In general a watchdog is a piece of equipment that supervises other systems and resets them in case it detects that those systems are failing, automating the process and increasing the reliability of the system. Network Watchdog is a simple watchdog for monitoring network connectivity and power cycle a device based on ICMP ping replies.
With it’s minimal power requirements, Network Watchdog can use the controlled device’s DC Power source (between 5 and 12 volts) to function, avoiding any additional power requirements. The following is an example setup:
Powered from the controlled Device (usually a wifi repeater or access point)
Can be used both in local and public networks.
Ping is working both for IP Addresses and URLs.
Redundancy functionality using secondary address.
Manual restart of the controlled Device using the Web Interface or the built-in button.
Configuration Reset Switch (Keep Restart button pressed for 3 seconds)
Bill of Materials
2) AMS1117 3.3V
3) IRLZ44N N-Channel Mosfet
4) 10μF Capacitor (2 pcs)
5) 100nF Capacitor
6) 1k Resistor
7) 10k Resistor
8) 220k Resistor
9) Push Button
10) DC Barrel Power Jack/Connector (Input)
11) DC Barrel Power Jack Plug (Output)
12) An ESP Programmer or another way (i.e using Arduino UNO), to program your ESP-01 Board
Launch Arduino IDE and add support for the Espressif boards by navigating to File > Preferences and adding http://arduino.esp8266.com/stable/package_esp8266com_index.json to the Additional Boards Manager URLs:
Go to Tools > Boards Manager and open the Boards Manager.
Search for ESP, and install the latest available esp8266 library by clicking Install, at the bottom right of the corresponding library/
Wait for the installation to complete and then select the Generic ESP8266 Board for the Board Type by navigating to Tools > Board > ESP8266 Boards (3.0.2) > Generic ESP8266 Module
Network Watchdog uses SPIFFS (an SPI File System), to host the files of the web interface, thus is required to share the total memory between code and those files. From the Tools > Flash Size menu select the option 1MB (FS:512KB OTA:~246KB)
Unzip it and copy the esp6266fs.jar to your Arduino sketchbook tools directory. (Create tools directory if it doesn’t exist yet). You can find the location of your sketchbook directory in the Arduino IDE at File > Preferences > Sketchbook location (visible in the first picture of the programming procedure)
Close and Restart Arduino IDE. You should now have the ESP8266 Sketch Data Upload Command available, under the Tools menu.
You need to install the additional libraries required for NetworkManager.
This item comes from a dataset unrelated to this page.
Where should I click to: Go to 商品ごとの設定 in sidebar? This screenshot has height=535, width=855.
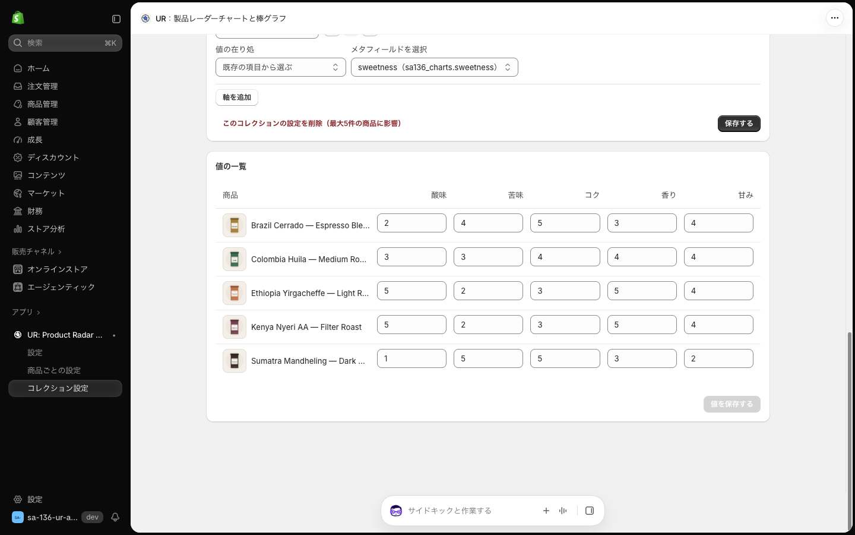pos(54,370)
From the Tools Menu select Manage Libraries and install all the following libraries:
ESPAsyncTCP (v 1.2.2)
ESPAsyncWebSrv (v 1.2.3)
ESPping (v 1.0.1)
NTPClient (v 3.2.1)
Connect your ESP Programmer to your computer, and select the appropriate COM Port.
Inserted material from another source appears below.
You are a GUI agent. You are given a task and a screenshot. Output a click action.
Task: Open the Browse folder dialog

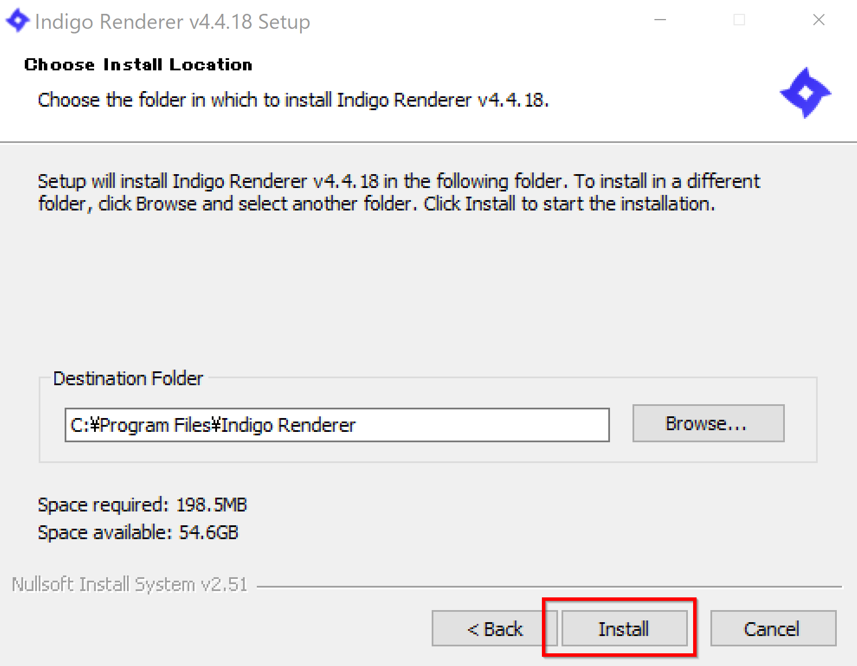708,423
Upload the Web UI Data files by navigating to Tools > ESP8266 Sketch Data Upload.
And when complete, the SPIFFS Image Uploaded message will appear.
Upload the code by clicking the Upload Button.
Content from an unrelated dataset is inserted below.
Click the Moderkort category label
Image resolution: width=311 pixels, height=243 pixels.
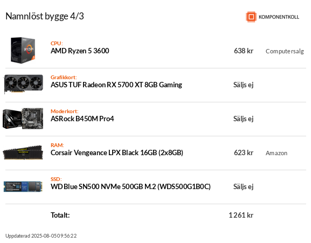(65, 111)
And wait for the Done uploading message.
You ESP8266 device is now ready! Attach it to the schematic, power it up using any source between 5 and 12 volts and your ready to go.
Soon after the initial boot or if the Network Watchdog was reset, the device creates an Access Point with the following settings:
Password: [no password]
Web UI Interface: http://192.168.1.1 or http://nm-wd.local
Connect to the nm_watchdog wifi network, navigate to http://nm-wd.local or http://192.168.1.1 set your local WiFi Settings and change the preconfigured default behavior, if you want to ping a different server or device. After the initial configuration you have to restart your Watchdog in order to connect to your WiFi network as a client
By default WiFi watchdog, pings example.com and if no reply is received then it turns the controlled device off and then back on. You can also set a secondary ping IP/URL for redundancy.
When the Watchdog acts as a client in your Wifi network it will deploy a webserver with information and more functionality (http://nm-wd.local or the device’s IP in your local network)
Due to hardware limitations, it’s impossible to implement secure http (https) on the ESP-8266. To avoid the possiblity of password sniffing during WiFi configuration, the connectivity setup is only possible when Network Watchdog is acting as an Access Point with the additional restriction of only one active client connected to the device during configuration.